TensorFlow AI models may be at risk of supply chain attacks due to a flaw in the Keras API that enables execution of potentially unsafe code.
Keras is an API for neural networks, which is written in Python and provides a high-level interface for deep learning software libraries like TensorFlow and Theano.
A vulnerability tracked as CVE-2024-3660 affects Keras versions prior to 2.13 and was disclosed by the CERT Coordination Center last Tuesday. The flaw lies in the handling of Lambda Layers, a type of AI “building block” that enables developers to add arbitrary Python code to a model as an anonymous lambda function.
In earlier Keras versions, code included in Lambda Layers could be deserialized and executed without any checks, meaning an attacker could potentially distribute a trojanized version of a popular model that includes malicious Lambda Layers and execute code on the system of anyone who loads the model.
“This is just another in a long line of model injection vulnerabilities dating back more than a decade, including previous command injections in Keras models,” Dan McInerney, lead AI threat researcher at Protect AI, told SC Media in an email.
Keras 2.13 and later versions include a “safe_mode” parameter that is set to “True” by default and prevents the deserialization of unsafe Lambda Layers that may trigger arbitrary code execution. However, this check is only performed for models serialized in the Keras version 3 format (file extension .keras), meaning Keras models in older formats may still pose a risk.
The vulnerability poses a potential supply chain risk for developers working with TensorFlow models in Keras. A developer could unknowingly incorporate a third-party model with a malicious Lambda Layer in their own application or build their own model on a base model that includes the malicious code.
Model users and creators are urged to upgrade Keras to at least version 2.13 and ensure the safe_mode parameter is set to “True” to avoid arbitrary code execution from Lambda Layers. Models should also be saved and loaded in the Keras version 3 serialization format.

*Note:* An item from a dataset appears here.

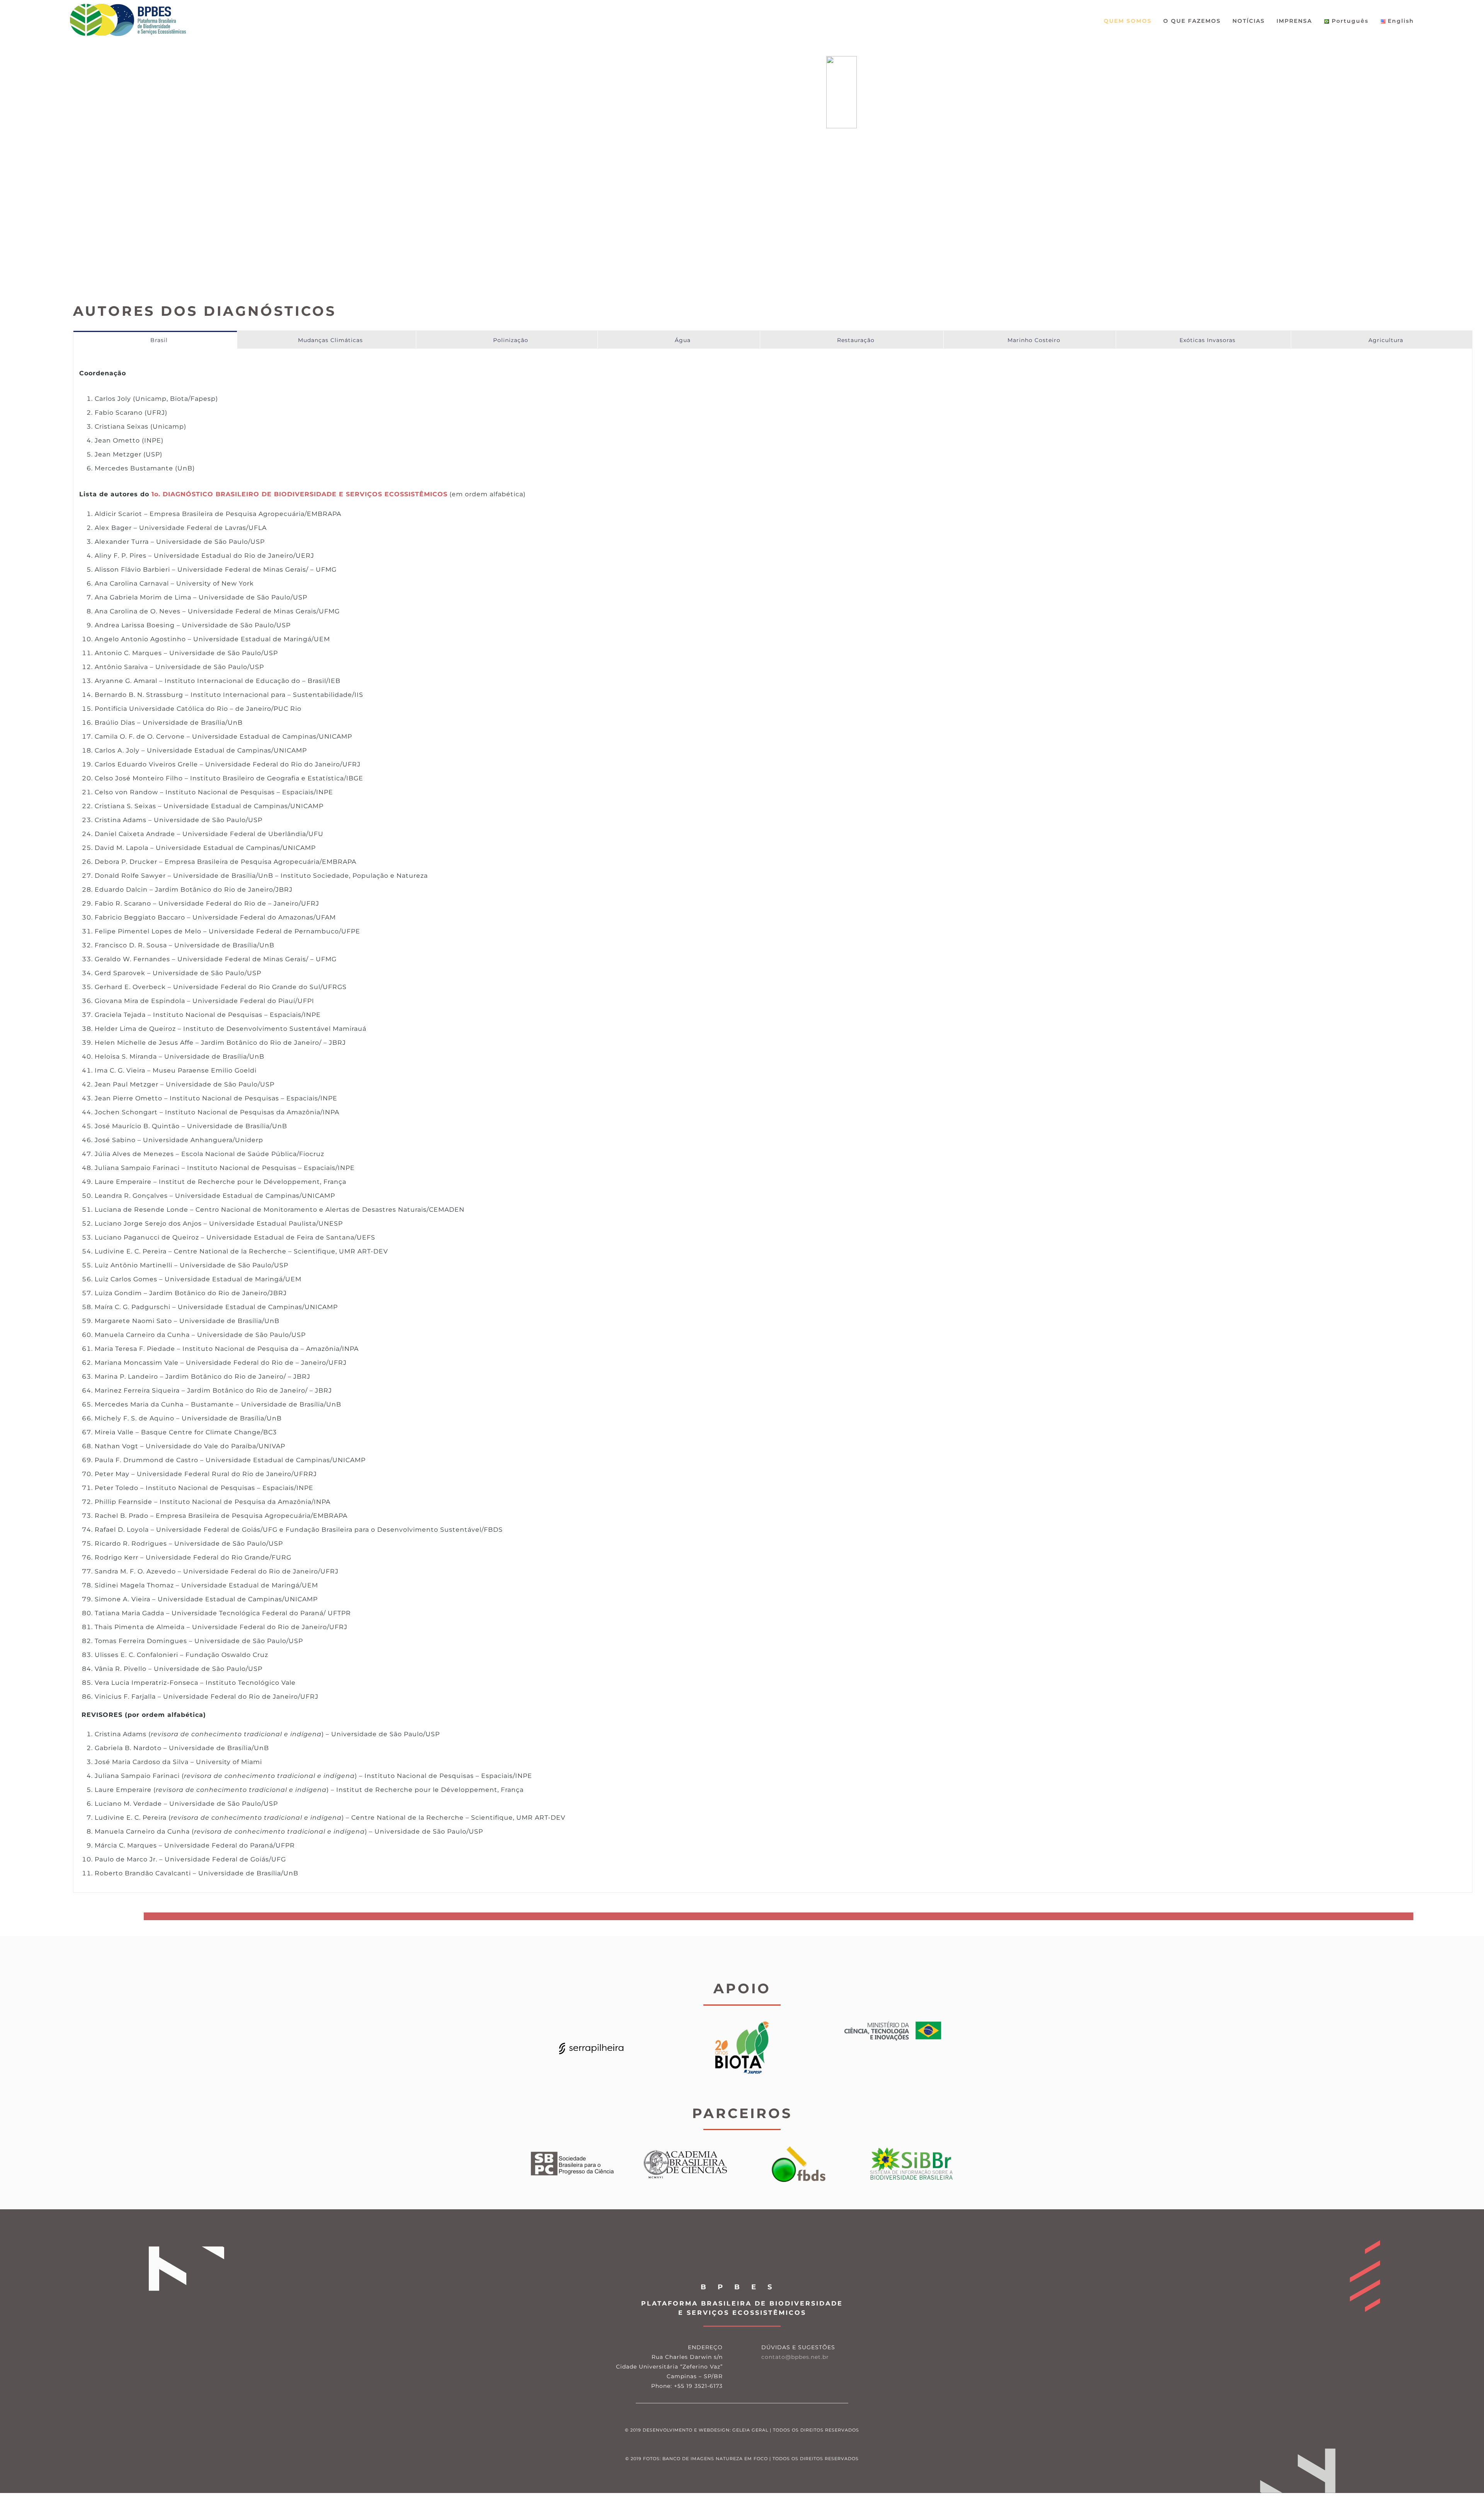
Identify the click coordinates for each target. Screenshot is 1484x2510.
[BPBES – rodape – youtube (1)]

“Model users should only use models developed and distributed by trusted sources, and should always verify the behavior of models before deployment. They should follow the same development and deployment best practices to applications that integrate ML models as they would to any application incorporating any third party component,” the CERT researchers wrote.
Open-source software hosting platforms like Hugging Face, GitHub, npm and PyPI are popular targets for supply chain attacks due to the extent to which modern software depends on open-source third-party code. With the boom in AI development over the last couple years, supply chain threats focused on compromising AI models are likely to increase.
“The risks are compounded by the fact that unsafe model formats such as pickle were simply accepted by the machine learning community as the default model format for many years and the massive rise in the usage of third party models downloaded from online repositories such as Hugging Face,” McInerney said.
Indeed, earlier this month, malicious models in the insecure pickle format were found to be circulating on the Hugging Face platform.
“There are useful open source tools such as ModelScan that can detect malicious models, but this is unlikely the end of novel ways to force models to execute malicious code without the end user even being aware,” McInerney concluded.